=== PROBLEM TO WORK ON ===
Transcribe the stretch of entries below from the line with "Select the Insert Text Frame tool" through the line with "has width=1512, height=805.", exactly and with both ends included; leave out all other lines.

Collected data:

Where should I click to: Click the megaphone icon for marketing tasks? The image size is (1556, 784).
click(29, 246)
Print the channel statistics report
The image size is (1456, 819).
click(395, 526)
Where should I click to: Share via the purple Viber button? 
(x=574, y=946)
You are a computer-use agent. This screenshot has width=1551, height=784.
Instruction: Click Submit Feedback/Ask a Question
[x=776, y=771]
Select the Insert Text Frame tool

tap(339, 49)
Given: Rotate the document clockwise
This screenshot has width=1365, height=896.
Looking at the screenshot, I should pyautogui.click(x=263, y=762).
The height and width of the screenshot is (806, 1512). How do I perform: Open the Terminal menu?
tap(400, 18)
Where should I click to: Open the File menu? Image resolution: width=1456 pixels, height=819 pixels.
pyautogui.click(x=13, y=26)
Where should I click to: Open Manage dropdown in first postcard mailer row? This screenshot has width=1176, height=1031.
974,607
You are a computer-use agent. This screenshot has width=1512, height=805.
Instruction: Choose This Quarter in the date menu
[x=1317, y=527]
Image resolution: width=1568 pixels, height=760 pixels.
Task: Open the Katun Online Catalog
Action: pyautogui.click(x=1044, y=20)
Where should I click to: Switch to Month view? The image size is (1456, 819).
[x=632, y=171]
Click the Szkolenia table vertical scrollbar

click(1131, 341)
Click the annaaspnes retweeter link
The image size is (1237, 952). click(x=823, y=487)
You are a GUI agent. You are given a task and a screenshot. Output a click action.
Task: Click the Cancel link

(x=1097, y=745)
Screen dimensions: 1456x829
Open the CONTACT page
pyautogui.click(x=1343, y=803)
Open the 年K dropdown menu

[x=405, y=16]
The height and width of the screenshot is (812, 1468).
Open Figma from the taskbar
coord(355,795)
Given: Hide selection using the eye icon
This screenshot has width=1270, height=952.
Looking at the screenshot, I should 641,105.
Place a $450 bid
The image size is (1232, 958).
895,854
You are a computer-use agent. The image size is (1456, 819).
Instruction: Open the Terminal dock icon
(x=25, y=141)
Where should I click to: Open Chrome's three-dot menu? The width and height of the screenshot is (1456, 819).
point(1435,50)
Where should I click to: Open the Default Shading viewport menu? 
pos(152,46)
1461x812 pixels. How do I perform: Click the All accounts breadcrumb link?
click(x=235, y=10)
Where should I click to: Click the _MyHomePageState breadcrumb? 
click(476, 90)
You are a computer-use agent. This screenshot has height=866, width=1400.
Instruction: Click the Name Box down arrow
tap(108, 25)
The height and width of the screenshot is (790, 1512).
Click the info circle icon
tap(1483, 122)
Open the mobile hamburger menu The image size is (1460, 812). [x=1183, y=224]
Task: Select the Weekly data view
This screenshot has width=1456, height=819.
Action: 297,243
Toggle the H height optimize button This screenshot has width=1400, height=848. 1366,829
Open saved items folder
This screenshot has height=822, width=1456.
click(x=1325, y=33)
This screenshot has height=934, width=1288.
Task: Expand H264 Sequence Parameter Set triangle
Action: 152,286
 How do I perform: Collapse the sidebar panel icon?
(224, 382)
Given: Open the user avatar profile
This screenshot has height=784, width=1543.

=== EXERCISE OUTPUT ===
Select the Insert Text Frame tool

tap(339, 49)
Given: Rotate the document clockwise
This screenshot has width=1365, height=896.
Looking at the screenshot, I should pyautogui.click(x=263, y=762).
The height and width of the screenshot is (806, 1512). How do I perform: Open the Terminal menu?
tap(400, 18)
Where should I click to: Open the File menu? Image resolution: width=1456 pixels, height=819 pixels.
pyautogui.click(x=13, y=26)
Where should I click to: Open Manage dropdown in first postcard mailer row? This screenshot has width=1176, height=1031.
974,607
You are a computer-use agent. This screenshot has width=1512, height=805.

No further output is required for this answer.